Evelin Ribeiro
7 maio 2009

Tem coisa melhor que a poupança?

Qual seria, depois da poupança, o próximo passo para guardar suas economias? É o que muita gente, principalmente das classes com renda mais baixa, se pergunta. Afinal, o rendimento às vezes desanima (em 2008, houve ganho real de apenas 1,89% com rentabilidade de 7,9% descontada a inflação do IPCA de 5,91%). Perguntar para o gerente do banco pode não ser a melhor forma de obter uma sugestão isenta. De praxe, o conselho é o CDB que, apesar de ser um investimento de risco reduzido, possui uma série de implicações nem sempre bem esclarecidas.

CDB significa Certificado de Depósito Bancário. É uma espécie de “empréstimo” que nós fazemos ao banco. Eles precisam de dinheiro para girar seus programas de empréstimos, financiamentos e até para manter seus altos limites para o cartão de crédito e cheque especial. Antes que você pague tais “créditos” ao banco, ele paga sua dívida na loja onde você comprou. Logo, ele precisa captar muito dinheiro. 

Como todo empréstimo cobra juros na hora de pagar, quando você aplica no CDB, o juros que o banco paga para você vem na forma de rendimento da aplicação.

Diferente da poupança que, por lei, exige que ao menos 65% de todo o dinheiro captado pelo banco seja revertido para o empréstimo imobiliário, no CDB, o capital pode ser usado para financiar o que o banco quiser. Muito mais interessante para ele, certo?

Não é à toa que o CDB só tem aumentado em volume de aplicações, em detrimento da captação da poupança. Com a atual crise do crédito, na qual falta dinheiro às instituições para circular a grana, os bancos têm tentado de todas as formas aumentar sua captação nessa modalidade. Para isso, muitas instituições têm colocado nomes em seus CDBs mega parecidos com a palavra “poupança”. Não quero discutir o mérito ou legalidade disso, mas que confunde, confunde!

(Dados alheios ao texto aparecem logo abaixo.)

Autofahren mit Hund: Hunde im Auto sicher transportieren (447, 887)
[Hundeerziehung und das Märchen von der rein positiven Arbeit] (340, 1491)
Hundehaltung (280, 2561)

Ainda mais quando não avisam que com a CDB a rentabilidade pode ficar até negativa – especialmente caso o aplicador precise de dinheiro antes da data prevista. 

Bom, o mais triste é que muita gente – eu mesma quase caí nessa - acredita simplesmente que o CDB é garantia certa de rendimento maior que a poupança. Deveria ser. Mas a verdade é que, enquanto a poupança não tem qualquer dedução de imposto de renda, o rendimento do dinheiro colocado no CDB, na hora do saque, sofre desconto do IR. Aquela famosa alíquota regressiva: 15% depois de 2 anos com o dinheiro investido; 17,5% entre 1 e 2 anos e 20% entre 6 meses e 1 ano! Com menos de seis meses aplicado, o desconto é de 22,5%, muito grande quando se pensa que a ideia é deixar o dinheiro ali para crescer. E, apesar de o CDB prometer rendimentos maiores que o da poupança – conhecida como a aplicação mais conservadora e menos rentável – no fim das contas, o investidor pode ter uma baita decepção.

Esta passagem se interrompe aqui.